**What to do**
One line at a time, check the entries below for the word "first", and copy each line that has it.

┄┄┄┄┄┄

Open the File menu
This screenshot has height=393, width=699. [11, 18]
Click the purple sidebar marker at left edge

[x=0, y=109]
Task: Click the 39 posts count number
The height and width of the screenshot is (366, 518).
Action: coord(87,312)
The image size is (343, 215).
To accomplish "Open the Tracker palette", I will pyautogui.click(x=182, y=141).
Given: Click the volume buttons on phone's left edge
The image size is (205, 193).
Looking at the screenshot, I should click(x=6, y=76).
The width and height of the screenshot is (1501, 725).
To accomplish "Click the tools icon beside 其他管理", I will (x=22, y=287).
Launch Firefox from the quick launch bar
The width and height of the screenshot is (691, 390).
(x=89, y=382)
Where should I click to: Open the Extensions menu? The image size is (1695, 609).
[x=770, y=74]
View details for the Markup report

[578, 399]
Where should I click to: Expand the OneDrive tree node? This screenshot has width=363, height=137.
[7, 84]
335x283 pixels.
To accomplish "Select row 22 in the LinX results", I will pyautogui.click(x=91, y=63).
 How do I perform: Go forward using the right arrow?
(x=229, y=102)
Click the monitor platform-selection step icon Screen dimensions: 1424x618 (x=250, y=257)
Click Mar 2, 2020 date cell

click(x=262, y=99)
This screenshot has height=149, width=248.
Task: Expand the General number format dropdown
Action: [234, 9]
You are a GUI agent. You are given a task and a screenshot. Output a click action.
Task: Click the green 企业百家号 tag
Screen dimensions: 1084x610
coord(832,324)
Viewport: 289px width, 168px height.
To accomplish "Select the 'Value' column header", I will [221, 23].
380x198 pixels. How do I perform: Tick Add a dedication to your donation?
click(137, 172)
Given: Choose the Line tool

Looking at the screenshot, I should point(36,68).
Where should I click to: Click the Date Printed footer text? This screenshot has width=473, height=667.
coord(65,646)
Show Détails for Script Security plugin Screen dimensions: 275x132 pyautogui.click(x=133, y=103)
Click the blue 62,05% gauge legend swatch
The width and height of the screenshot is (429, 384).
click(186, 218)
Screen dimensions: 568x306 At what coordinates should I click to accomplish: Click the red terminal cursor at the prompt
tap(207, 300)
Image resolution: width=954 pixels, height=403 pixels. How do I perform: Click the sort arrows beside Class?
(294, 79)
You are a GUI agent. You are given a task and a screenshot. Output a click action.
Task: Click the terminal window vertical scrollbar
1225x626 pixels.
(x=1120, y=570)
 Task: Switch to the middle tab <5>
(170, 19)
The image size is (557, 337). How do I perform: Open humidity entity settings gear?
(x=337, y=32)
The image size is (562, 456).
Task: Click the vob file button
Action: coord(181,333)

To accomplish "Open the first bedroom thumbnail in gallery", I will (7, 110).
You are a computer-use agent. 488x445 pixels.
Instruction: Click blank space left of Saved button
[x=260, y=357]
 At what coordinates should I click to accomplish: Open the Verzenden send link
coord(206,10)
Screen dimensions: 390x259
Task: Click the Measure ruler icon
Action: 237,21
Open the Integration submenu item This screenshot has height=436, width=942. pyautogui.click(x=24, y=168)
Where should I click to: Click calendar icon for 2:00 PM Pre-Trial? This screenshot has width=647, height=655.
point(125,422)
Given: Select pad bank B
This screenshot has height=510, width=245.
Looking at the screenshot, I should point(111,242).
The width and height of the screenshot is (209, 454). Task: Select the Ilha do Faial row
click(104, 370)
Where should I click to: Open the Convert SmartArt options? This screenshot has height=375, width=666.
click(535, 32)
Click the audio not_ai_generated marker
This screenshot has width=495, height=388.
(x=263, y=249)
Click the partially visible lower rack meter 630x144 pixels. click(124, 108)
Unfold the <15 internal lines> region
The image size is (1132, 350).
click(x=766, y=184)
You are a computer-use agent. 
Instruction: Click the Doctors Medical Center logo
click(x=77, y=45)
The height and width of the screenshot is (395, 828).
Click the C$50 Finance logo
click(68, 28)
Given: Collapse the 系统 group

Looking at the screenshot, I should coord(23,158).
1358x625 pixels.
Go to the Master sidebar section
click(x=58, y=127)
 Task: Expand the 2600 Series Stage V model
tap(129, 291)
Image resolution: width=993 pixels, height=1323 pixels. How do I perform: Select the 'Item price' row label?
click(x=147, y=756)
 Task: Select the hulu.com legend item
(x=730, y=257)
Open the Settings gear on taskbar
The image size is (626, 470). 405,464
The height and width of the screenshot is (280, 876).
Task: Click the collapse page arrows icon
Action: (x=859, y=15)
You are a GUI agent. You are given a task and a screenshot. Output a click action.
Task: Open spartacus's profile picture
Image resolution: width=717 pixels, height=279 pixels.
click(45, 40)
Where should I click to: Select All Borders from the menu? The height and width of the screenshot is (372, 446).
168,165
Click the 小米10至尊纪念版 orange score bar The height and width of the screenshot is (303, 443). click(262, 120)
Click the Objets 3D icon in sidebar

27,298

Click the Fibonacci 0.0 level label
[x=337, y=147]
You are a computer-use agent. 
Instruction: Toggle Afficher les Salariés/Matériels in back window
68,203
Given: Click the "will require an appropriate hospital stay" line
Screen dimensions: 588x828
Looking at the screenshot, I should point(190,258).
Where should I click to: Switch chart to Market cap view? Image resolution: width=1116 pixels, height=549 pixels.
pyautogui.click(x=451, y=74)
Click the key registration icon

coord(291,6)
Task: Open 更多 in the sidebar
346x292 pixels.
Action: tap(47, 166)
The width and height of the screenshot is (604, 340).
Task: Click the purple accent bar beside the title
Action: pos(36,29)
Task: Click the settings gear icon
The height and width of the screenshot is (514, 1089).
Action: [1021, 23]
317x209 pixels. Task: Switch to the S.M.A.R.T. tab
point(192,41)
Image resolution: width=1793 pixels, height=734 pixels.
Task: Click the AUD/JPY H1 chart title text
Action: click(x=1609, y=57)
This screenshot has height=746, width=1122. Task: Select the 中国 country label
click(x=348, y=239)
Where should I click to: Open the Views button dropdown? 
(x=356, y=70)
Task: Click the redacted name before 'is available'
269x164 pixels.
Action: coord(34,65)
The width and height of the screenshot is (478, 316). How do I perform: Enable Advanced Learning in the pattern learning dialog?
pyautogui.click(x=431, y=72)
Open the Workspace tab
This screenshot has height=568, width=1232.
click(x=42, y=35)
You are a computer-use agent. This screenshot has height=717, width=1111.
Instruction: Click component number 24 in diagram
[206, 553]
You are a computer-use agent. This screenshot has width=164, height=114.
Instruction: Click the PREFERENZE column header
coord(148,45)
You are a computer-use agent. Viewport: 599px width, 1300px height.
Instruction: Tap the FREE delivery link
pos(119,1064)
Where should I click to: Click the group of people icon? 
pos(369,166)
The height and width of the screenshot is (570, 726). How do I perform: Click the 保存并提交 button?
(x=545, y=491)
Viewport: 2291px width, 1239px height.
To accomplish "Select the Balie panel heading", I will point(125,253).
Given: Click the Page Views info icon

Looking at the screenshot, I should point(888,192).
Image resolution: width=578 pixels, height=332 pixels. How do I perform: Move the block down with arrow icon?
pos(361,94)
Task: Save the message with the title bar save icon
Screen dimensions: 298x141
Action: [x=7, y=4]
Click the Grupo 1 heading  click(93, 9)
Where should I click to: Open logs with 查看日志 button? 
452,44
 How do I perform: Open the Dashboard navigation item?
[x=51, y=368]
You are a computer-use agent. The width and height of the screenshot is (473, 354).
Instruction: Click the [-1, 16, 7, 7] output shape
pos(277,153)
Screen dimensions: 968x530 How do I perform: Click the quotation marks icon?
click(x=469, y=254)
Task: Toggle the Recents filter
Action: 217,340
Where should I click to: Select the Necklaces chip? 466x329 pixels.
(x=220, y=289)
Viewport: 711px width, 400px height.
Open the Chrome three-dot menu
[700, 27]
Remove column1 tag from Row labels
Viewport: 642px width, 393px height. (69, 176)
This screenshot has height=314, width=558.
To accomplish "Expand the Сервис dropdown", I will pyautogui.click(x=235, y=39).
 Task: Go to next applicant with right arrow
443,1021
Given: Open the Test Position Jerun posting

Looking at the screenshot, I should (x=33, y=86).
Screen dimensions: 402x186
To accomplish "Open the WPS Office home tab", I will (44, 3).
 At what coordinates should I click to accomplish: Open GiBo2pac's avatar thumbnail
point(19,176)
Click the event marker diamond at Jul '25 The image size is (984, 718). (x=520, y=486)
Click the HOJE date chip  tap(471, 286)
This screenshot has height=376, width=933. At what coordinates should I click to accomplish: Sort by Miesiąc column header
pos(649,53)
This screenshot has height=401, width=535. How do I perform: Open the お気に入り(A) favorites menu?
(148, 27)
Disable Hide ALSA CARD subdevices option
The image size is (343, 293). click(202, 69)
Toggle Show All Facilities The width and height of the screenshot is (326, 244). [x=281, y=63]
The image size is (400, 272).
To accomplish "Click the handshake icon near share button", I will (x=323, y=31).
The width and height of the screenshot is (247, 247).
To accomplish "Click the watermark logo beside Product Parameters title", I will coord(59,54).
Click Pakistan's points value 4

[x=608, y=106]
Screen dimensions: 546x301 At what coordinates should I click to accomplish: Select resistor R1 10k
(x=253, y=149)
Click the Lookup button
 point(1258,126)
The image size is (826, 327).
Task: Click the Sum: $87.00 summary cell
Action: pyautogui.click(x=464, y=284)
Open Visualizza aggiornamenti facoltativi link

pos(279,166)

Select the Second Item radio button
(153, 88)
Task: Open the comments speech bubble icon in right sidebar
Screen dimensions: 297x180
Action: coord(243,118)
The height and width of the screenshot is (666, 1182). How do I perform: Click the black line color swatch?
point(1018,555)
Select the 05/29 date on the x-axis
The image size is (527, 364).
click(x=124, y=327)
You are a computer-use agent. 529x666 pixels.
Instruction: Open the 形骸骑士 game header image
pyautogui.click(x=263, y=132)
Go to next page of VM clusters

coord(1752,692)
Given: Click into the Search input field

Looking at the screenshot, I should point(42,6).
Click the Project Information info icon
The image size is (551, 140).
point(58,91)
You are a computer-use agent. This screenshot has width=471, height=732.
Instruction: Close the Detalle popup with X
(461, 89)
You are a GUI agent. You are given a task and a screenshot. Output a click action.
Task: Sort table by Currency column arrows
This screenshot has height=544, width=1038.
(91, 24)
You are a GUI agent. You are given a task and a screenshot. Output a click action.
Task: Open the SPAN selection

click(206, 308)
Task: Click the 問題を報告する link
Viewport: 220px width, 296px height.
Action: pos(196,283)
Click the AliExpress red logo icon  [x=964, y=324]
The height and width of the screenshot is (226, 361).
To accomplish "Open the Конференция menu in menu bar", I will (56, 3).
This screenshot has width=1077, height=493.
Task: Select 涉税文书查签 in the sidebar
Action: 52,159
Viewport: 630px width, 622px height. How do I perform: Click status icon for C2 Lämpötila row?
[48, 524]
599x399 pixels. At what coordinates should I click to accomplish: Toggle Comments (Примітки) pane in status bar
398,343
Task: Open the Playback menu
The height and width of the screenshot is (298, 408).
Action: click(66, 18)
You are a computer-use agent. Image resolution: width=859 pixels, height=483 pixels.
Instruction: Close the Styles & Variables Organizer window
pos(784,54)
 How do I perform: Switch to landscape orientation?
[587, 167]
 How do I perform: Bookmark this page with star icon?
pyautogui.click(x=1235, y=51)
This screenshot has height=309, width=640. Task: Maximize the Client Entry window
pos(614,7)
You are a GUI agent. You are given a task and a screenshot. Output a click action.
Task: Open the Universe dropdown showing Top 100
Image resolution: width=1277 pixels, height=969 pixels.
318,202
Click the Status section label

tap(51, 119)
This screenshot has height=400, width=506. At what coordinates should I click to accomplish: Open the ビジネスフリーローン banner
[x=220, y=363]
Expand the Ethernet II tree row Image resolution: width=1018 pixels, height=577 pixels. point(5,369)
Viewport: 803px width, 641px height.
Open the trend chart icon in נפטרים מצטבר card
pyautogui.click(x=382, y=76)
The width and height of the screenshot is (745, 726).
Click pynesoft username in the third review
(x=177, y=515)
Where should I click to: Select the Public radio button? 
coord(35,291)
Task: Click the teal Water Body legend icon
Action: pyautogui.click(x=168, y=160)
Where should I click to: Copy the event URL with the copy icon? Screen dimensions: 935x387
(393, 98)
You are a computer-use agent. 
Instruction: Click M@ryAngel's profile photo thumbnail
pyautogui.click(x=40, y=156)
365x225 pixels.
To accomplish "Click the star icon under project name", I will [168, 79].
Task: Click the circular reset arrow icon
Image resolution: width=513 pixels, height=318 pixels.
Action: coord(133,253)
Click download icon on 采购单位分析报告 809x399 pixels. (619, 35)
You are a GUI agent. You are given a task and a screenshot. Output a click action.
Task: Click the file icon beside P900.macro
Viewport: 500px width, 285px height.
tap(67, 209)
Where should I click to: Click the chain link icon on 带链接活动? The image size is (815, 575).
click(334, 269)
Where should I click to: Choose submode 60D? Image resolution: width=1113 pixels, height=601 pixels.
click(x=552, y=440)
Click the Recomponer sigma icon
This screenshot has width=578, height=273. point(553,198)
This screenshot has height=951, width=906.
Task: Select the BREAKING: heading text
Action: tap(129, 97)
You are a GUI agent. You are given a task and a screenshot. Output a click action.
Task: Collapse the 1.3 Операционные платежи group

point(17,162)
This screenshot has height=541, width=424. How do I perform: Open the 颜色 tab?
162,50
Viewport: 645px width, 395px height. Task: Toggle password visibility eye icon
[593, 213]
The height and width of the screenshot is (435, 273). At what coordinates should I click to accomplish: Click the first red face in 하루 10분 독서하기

┄┄┄┄┄┄

**Answer for the task**
To accomplish "Open the first bedroom thumbnail in gallery", I will (7, 110).
The height and width of the screenshot is (435, 273). At what coordinates should I click to accomplish: Click the first red face in 하루 10분 독서하기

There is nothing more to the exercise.